Introduction: With the popularization of arthroscopic osteochondroplasty in femoroacetabular impingement (FAI), the number of revisions in hip preservation surgery has steadily increased. Recent studies coin the revision rate to around 5% with the main cause being an incomplete bony resection in up to 80% of these cases. Residual bony FAI after primary hip arthroscopy has been reported to be as high as 60% in isolated pincer lesions. Since a complete resection is paramount in obtaining a good functional outcome, we introduced a computer assisted control of the resection during arthroscopic FAI surgery. The aim of this study was to compare the cam resection accuracy in navigated surgeries compared to the conventional fluoroscopically guided surgeries. Secondly the increase in simulated hip range of motion was evaluated in both groups.
Materials and methods: Prospectively, 29 male cam-type FAI patients were recruited for arthroscopic cam osteochondroplasty. A computer-based blocked randomization was performed in each case resulting in a total of 14 conventional fluoroscopically guided surgeries and 15 navigated surgeries. A preoperative CT scan for alpha angle measurements, range of motion simulation and determination of a 3D surgical resection plan was performed in all patients (Articulis, Clinical Graphics, The Netherlands). In the navigated surgery group, this resection plan was matched to the patient with an image based registration procedure at the beginning of the surgery. By means of a navigated pointer the arthroscopic resection could be verified intra-operatively. All patients underwent MRI imaging 12 weeks postoperatively to evaluate kinematics and resection results by means of clockwise alpha angle.

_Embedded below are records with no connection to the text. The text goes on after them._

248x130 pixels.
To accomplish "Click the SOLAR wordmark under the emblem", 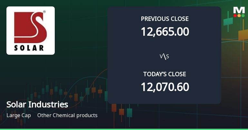I will click(x=29, y=48).
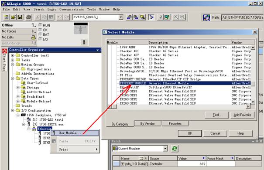Open the Current Routine dropdown
Image resolution: width=264 pixels, height=170 pixels.
(165, 149)
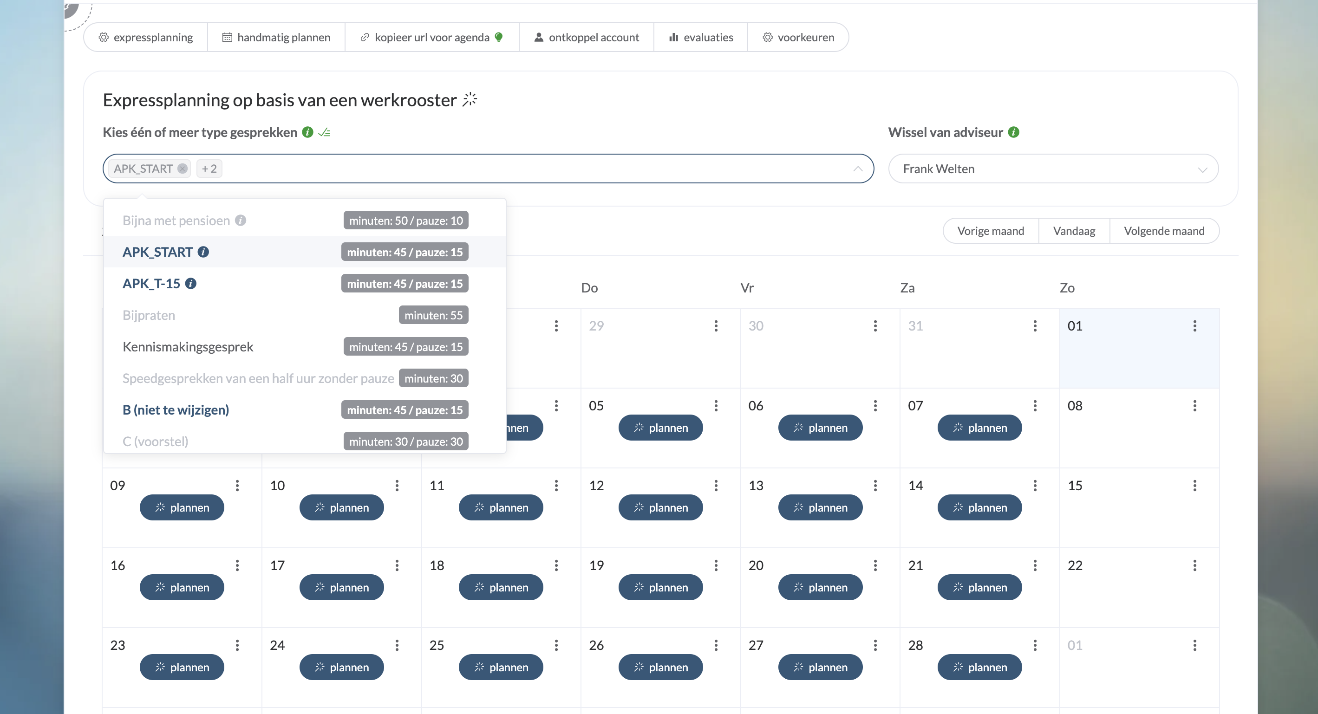Collapse the conversation type dropdown chevron

[x=858, y=169]
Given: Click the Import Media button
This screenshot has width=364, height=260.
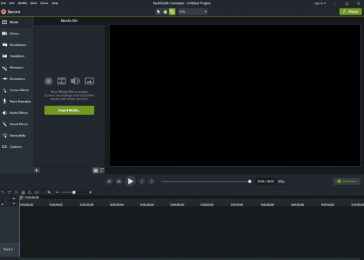Looking at the screenshot, I should [69, 110].
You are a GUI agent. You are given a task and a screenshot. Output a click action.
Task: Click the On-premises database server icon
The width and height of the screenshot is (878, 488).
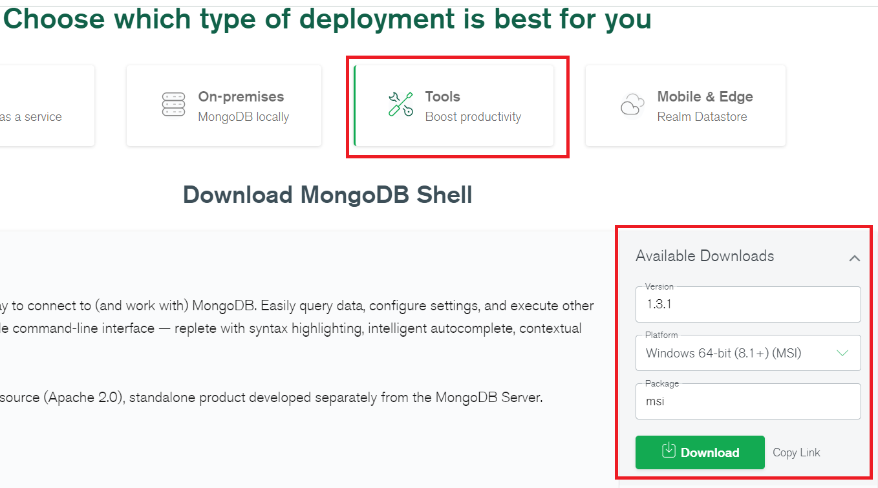tap(173, 105)
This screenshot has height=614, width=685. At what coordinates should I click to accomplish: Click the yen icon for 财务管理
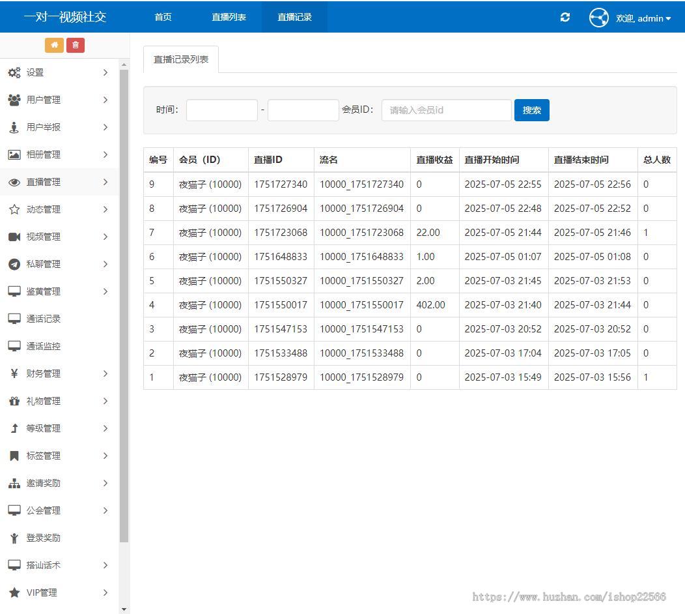pos(14,373)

Results: Significant differences were obtained in the correction of the 12 o’clock alpha angle as well as in post-operative simulated range of internal rotation at 90 degrees of flexion (p < 0.05). The alpha angle correction at the 1,2 and 3 o’ clock position did not differ significantly between the 2 groups.
Conclusion: Under-resection of the cam lesion occurred mainly at the lateral portion of the cam but the overall risk for incomplete resection was significantly smaller in the computer-assisted group.
Note: At the time of abstract submission all 29 patients included in the study had underwent surgery. However, some patients still have to undergo postoperative MRI scans. We expect this to be finished by the 1st of July.